—Oh, por favor —supliqué, dándome un golpe en las piernas para dramatizar—. ¡Tienes que levantarte, anda!
Mylo, aún recostado y jugando con su pluma, giró su rostro hacia mí y, al notar que estaba de cuclillas en el suelo, bajó la cabeza hasta que nuestros semblantes chocaron. Eran completamente diferentes: el mío desbordaba entusiasmo, el suyo carecía de toda emoción.
—¿Para qué? Estoy cómodo y ocupado, por si no lo notaste.
—Estás leyendo, no estás ocupado. —Le resté importancia con un movimiento de mano—. Vamos, es el Gran Día. No nos lo podemos perder.
Pero la mención de ese importante evento no le movió un pelo. Solamente me sostuvo la mirada unos segundos antes de acomodarse y retomar su lectura como si nada. Molesta, le arrebaté el libro de las manos y lo escondí tras mi espalda para que me devolviera su atención; Mylo ni siquiera lo pensó cuando se abalanzó sobre mí para intentar recuperarlo.

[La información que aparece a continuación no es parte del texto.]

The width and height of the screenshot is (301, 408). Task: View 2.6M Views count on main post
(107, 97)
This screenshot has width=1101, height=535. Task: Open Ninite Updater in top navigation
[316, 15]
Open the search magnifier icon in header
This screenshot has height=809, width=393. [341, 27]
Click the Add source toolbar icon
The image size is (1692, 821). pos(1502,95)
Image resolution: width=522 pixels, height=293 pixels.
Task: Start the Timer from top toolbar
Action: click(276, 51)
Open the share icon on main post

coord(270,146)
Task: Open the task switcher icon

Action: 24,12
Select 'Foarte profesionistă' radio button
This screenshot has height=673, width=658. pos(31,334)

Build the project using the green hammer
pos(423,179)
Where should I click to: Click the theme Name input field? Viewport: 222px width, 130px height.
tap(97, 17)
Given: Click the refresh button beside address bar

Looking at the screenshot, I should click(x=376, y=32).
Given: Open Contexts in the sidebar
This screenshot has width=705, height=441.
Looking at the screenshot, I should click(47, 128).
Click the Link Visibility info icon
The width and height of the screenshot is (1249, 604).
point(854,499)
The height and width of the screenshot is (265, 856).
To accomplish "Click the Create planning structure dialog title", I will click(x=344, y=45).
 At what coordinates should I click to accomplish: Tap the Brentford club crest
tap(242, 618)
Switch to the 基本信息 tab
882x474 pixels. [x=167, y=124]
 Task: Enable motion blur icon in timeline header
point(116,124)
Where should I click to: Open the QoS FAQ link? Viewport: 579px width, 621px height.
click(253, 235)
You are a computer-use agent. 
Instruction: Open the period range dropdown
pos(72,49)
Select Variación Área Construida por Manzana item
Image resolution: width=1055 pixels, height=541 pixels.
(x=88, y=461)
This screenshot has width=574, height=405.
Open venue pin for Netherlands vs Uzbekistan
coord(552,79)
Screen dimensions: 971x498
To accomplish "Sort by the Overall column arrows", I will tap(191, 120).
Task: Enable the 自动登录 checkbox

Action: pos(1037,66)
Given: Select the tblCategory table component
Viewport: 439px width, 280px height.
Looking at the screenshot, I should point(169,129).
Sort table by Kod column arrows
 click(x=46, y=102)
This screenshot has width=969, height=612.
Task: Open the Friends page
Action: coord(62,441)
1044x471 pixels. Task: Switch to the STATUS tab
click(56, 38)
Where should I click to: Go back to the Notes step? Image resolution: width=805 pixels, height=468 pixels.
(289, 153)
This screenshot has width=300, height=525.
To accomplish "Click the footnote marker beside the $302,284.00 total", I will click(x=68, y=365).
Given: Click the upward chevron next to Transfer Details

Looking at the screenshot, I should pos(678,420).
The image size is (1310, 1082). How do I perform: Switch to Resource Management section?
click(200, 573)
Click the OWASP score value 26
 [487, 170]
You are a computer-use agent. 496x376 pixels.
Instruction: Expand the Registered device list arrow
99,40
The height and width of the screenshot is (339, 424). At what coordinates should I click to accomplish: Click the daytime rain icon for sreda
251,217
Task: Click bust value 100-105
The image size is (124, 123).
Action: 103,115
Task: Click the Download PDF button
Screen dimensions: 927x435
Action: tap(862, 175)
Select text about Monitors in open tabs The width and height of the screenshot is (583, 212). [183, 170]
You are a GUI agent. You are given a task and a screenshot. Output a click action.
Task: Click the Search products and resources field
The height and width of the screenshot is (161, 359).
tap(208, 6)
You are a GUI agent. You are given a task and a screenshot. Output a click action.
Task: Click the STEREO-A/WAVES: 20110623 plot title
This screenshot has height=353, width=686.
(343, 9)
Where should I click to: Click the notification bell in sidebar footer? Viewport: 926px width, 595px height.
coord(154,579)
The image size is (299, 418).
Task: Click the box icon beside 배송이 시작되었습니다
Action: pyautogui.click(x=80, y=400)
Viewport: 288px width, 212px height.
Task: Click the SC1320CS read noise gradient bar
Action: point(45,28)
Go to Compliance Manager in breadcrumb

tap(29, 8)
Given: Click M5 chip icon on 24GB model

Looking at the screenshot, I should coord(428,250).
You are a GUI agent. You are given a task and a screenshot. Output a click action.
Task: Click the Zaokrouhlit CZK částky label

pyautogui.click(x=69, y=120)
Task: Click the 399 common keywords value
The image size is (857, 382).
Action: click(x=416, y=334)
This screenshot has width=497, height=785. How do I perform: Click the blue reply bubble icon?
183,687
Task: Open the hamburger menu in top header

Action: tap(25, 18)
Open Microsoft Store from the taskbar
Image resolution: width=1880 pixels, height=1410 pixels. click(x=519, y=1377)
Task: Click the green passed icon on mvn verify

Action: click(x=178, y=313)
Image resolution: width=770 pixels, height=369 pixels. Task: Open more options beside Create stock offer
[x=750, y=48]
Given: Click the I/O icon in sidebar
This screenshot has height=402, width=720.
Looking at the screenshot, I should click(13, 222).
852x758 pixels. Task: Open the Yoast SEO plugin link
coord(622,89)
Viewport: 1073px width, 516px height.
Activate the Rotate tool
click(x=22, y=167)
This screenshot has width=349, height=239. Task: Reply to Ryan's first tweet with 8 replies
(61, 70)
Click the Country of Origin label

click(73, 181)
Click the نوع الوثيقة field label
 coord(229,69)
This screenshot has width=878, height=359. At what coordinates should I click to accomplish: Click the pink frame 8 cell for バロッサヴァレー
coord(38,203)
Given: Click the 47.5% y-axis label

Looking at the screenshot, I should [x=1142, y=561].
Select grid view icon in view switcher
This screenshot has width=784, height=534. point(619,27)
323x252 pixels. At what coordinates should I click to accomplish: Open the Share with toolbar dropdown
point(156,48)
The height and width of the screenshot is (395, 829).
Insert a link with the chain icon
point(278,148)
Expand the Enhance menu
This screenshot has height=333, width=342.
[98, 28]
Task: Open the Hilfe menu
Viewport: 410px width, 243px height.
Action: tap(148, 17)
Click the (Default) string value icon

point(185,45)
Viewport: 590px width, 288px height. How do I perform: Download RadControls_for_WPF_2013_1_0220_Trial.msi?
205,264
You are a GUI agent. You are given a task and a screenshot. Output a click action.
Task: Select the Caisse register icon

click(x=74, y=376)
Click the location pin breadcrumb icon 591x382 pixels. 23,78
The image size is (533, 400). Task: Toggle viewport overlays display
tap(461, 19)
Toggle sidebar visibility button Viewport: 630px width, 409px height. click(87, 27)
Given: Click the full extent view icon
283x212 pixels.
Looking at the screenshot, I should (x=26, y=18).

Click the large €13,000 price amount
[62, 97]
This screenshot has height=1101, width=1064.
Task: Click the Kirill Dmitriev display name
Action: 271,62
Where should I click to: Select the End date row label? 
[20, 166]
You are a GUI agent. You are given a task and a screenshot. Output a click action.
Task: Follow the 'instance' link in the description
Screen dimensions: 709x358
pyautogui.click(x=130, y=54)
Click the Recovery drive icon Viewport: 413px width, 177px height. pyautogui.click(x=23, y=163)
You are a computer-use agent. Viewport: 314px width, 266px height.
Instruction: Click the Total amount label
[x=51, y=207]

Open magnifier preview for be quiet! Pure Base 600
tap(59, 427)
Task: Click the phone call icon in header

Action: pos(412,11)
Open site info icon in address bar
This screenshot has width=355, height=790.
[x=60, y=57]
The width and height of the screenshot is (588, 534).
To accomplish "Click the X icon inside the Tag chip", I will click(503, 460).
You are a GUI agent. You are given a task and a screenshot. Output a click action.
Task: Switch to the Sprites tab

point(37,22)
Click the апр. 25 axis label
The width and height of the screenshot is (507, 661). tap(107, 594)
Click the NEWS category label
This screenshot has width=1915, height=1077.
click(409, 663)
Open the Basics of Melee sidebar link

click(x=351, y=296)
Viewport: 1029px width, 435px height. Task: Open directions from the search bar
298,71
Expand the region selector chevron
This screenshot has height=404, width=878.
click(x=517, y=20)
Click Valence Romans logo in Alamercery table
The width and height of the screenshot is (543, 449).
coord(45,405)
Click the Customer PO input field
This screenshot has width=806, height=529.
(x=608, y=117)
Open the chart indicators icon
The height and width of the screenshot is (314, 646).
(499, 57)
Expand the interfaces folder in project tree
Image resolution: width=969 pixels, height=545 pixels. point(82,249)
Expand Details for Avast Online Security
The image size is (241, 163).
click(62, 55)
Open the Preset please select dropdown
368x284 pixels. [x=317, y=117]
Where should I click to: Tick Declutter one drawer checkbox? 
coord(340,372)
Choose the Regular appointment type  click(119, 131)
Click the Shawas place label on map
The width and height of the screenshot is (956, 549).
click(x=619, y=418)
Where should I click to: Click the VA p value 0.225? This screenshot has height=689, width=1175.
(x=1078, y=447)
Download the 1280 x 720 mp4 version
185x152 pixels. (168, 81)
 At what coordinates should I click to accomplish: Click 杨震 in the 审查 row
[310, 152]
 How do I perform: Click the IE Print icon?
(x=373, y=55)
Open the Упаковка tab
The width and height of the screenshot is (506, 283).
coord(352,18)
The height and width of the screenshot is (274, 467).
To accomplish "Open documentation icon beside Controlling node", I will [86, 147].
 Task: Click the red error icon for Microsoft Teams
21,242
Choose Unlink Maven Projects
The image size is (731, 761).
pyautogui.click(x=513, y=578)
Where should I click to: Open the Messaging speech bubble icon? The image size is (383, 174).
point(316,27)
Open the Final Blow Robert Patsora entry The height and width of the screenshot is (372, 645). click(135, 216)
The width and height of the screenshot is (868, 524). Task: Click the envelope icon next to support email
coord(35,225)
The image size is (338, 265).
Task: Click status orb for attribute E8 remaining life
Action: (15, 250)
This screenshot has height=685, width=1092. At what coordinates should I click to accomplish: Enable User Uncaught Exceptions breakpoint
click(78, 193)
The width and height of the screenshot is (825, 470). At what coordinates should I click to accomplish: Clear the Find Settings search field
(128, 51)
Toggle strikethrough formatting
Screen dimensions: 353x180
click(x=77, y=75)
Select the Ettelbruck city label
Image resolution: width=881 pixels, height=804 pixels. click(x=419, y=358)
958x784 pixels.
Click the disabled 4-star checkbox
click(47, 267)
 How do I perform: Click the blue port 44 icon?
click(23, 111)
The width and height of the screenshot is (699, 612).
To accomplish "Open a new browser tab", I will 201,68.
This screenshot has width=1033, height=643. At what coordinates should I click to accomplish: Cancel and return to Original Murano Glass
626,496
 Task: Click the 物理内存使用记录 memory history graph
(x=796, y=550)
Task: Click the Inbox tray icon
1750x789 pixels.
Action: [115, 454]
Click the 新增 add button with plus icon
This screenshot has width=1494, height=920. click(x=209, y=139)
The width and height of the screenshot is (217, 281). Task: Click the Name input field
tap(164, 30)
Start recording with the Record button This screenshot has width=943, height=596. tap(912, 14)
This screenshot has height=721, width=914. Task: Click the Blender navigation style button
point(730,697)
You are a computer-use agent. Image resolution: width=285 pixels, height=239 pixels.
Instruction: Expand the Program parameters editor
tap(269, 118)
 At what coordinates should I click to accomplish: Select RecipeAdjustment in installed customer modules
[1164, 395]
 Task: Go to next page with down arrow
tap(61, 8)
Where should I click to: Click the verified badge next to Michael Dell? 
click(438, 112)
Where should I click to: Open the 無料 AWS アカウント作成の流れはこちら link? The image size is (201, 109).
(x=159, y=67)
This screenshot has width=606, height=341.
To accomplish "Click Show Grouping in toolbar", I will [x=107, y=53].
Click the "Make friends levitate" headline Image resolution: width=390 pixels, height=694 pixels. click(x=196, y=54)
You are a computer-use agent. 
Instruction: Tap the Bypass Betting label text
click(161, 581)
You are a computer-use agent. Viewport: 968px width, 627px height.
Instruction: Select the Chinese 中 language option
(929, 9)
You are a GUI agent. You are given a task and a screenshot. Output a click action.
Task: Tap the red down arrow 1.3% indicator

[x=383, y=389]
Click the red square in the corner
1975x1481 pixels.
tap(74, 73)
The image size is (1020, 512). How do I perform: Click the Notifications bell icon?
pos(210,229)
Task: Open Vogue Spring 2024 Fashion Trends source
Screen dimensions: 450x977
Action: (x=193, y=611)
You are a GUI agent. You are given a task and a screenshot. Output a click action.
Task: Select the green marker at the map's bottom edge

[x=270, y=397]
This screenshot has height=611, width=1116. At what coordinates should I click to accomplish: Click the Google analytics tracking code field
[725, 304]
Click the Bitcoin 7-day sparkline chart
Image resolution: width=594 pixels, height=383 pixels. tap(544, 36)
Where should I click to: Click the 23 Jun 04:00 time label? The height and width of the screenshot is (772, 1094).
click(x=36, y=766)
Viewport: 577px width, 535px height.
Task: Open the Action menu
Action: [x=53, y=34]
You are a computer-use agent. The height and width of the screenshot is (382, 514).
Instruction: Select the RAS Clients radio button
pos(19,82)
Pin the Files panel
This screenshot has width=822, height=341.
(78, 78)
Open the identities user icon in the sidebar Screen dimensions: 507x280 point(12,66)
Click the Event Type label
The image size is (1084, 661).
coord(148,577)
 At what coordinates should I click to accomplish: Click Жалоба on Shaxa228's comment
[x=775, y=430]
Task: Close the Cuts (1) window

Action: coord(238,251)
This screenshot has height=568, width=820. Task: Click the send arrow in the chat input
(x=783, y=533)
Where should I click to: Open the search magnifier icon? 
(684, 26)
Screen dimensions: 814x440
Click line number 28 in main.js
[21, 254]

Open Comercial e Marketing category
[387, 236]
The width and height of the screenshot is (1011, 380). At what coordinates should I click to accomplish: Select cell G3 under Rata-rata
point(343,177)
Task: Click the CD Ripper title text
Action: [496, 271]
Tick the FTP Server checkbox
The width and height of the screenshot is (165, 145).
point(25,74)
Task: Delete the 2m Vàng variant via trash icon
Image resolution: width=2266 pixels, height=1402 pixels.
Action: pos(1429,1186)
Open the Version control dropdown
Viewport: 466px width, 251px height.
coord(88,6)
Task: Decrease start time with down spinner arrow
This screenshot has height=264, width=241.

Me eché atrás para marcar distancia y levanté un dedo en señal de advertencia.
—Retrocede.
Mylo tomó una bocanada de aire, conteniéndose a mandarme de paseo, y volvió a sentarse sin chistar. Sabía que me había metido en un terreno peligroso por haberlas tomado con su libro, pero los planes de esa noche eran sumamente importantes, así que no me rendiría fácilmente.
—¿Es que no estás escuchándome? —le pregunté frunciendo el ceño.
—Claro que sí, Ivy… Es imposible no hacerlo si estás chillándome en el oído. —Alzó una mano a la altura de su oreja haciendo un ademán y bufó, irritado—. Como te escuché y no me interesa ir de acampada, elijo pasarte por alto. Ahora, ¿me devuelves el libro? Te lo agradecería mucho, al igual que tu silencio.
La sonrisa llena de condescendencia que esbozó al final no solo encendió mi rabia, sino que también limitó mi paciencia, haciéndome clavar las uñas sobre la tapa del libro. Ahí vi sus ojos oscurecerse. Me pasé la lengua por el interior de mi cavidad bucal y asentí lentamente.
—No te daré nada hasta que dejes de comportarte así conmigo —dictaminé—. Te levantarás y nos acompañarás. Y ya no te estoy preguntando si quieres o no.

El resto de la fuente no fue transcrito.